PROVIDED TEXT Block Start

OCC. CODE: LICENSING VIOLATIONS S.B. 631 (S-3) & 632 (S-4):
FLOOR ANALYSIS
Senate Bill 631 (Substitute S-3 as reported by the Committee of the Whole)
Senate Bill 632 (Substitute S-4 as reported by the Committee of the Whole)
Sponsor: Senator Nancy Cassis
Committee: Economic Development, Small Business and Regulatory Reform
CONTENT
Senate Bill 631 (S-3) would amend the State License Fee Act to do the following:
-- Increase the per-year license fee for a residential builder or residential maintenance and alteration contractor, salesperson, or branch office from $40 (through September 30, 2007, or $30 after that date) to $60 for the first license cycle following the bill's effective date, and $50 for each year thereafter.
-- Implement a code book fee per license cycle of $65 or the cost to the Department of Labor and Economic Growth (DLEG) to provide the code book.
-- Provide for a one-time-only $30 allocation from a license fee received during a single three-year license cycle for deposit into the "Builder Enforcement Fund", which the bill would create.
Senate Bill 632 (S-4) would amend the Occupational Code to do the following:
-- Provide that a person who operated as a residential builder or a residential maintenance and alteration contractor without a license would be guilty of a misdemeanor punishable by a fine of at least $5,000 but not more than $25,000, and/or imprisonment for up to a year, for a first offense; a misdemeanor punishable by a fine of $5,000 to $25,000, and/or imprisonment for up to two years, for a second offense; or a felony punishable by a fine of $5,000 to $25,000, and/or up to four years' imprisonment, for a third or subsequent offense.
-- Provide that restitution would have to be required for any violation of the Code.
-- Increase the Residential Builders' and Maintenance and Alteration Contractors' Board from six to nine members.

PROVIDED TEXT Block End
DATA Block Start

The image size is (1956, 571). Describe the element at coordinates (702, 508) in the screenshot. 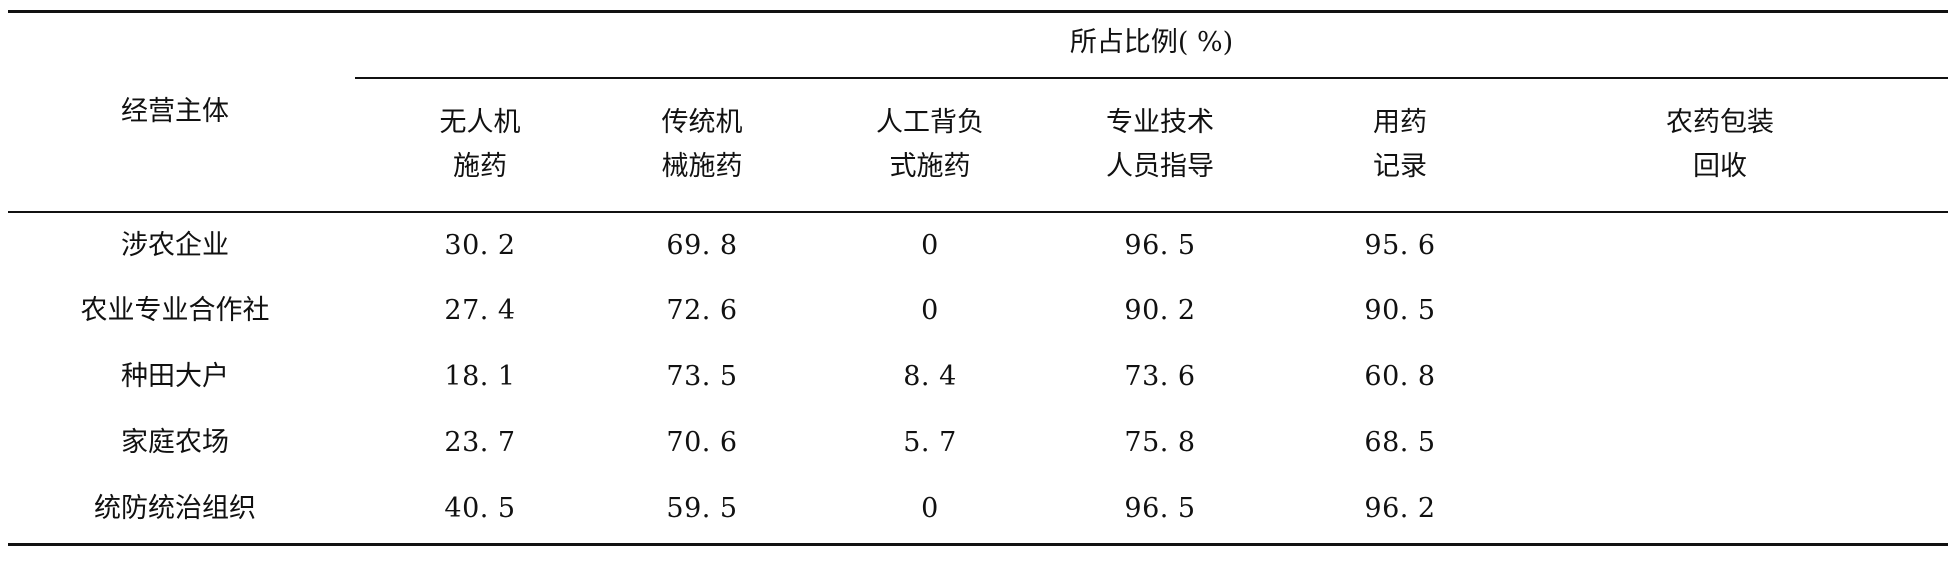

DATA Block End

**REQUIRED WORK**:
**1)** According to the Senate bill analysis, how many members would the Residential Builders' and Maintenance and Alteration Contractors' Board have under Senate Bill 632?
**2)** Continue the Senate bill analysis from its final sentence.
The material after the Senate bill analysis stands apart from it.

**ANSWERS FOR THIS EXERCISE**:
**1)** Nine members, up from six.

**2)**
-- Require DLEG to issue three-year residential builder and contractor licenses.
-- Require the completion of a prelicensure course of study by applicants for an initial residential builder or contractor license.
-- Establish continuing education requirements for licensed residential builders and contractors.
-- Revise the time period to file a complaint against a licensed residential builder or contractor.
-- Require DLEG to post on its website final orders of the Board.
The two bills are tie-barred to each other and Senate Bills 826 and 827 (which also would amend the Code's provisions regarding licensing violations).
MCL 338.2203 & 338.2239 (S.B. 631) Legislative Analyst: J.P. Finet
339.601 et al. (S.B. 632)
FISCAL IMPACT
Senate Bill 631 (S-3): According to the Department, there were 80,754 licensed residential builders in Michigan as of March 2006. The amount of restricted revenue that was collected from this occupation for FY 2004-05, which is the last complete fiscal year, was $3,062,191.
The bill would change the current license fee from $40 to $60 for the first year of the license cycle after the bill took effect and then would reduce the fee to $50 for every other year. The bill also would change the license cycle from two years to three years. This fee increase would generate $160 for the first license cycle, of which $30 would be deposited into the proposed Building Enforcement Fund. This would leave $130 for the operation of the program in the first license cycle and $150 in all subsequent cycles. Under the current fee structure, only $120 would be collected over a three-year cycle. These fee increases would increase revenue for the program by $10 per licensee or $807,500 for the first license cycle and $30 per licensee or $2.4 million for all subsequent cycles assuming the number of licensees remains constant.
Finally, this bill would create a new $65 fee for the cost of a copy of the code book and mandate that each licensee purchase a code book each fee cycle. This is equal to the amount currently charged by the Department for a copy of this book and could be adjusted to reflect actual costs.
Senate Bill 632 (S-4): The bill would create continuing education requirements for licensed builders and contractors of at least three hours per year up to a total of 21 hours per license cycle (every three years). The Department would be required to approve all courses, instructors, and participating schools. According to the Department, these additional administrative responsibilities would require it to fund and staff approximately 4.0 FTEs at a cost of approximately $328,000 annually. This estimate reflects staffing costs only and does not include any information technology, or other overhead costs that would be attributed to these activities. These costs would be offset by the revenue generated through $30 of the licensure fee. This $30 would generate an additional $2.4 million every three years, or $807,500 annually if the number of licensees remains constant.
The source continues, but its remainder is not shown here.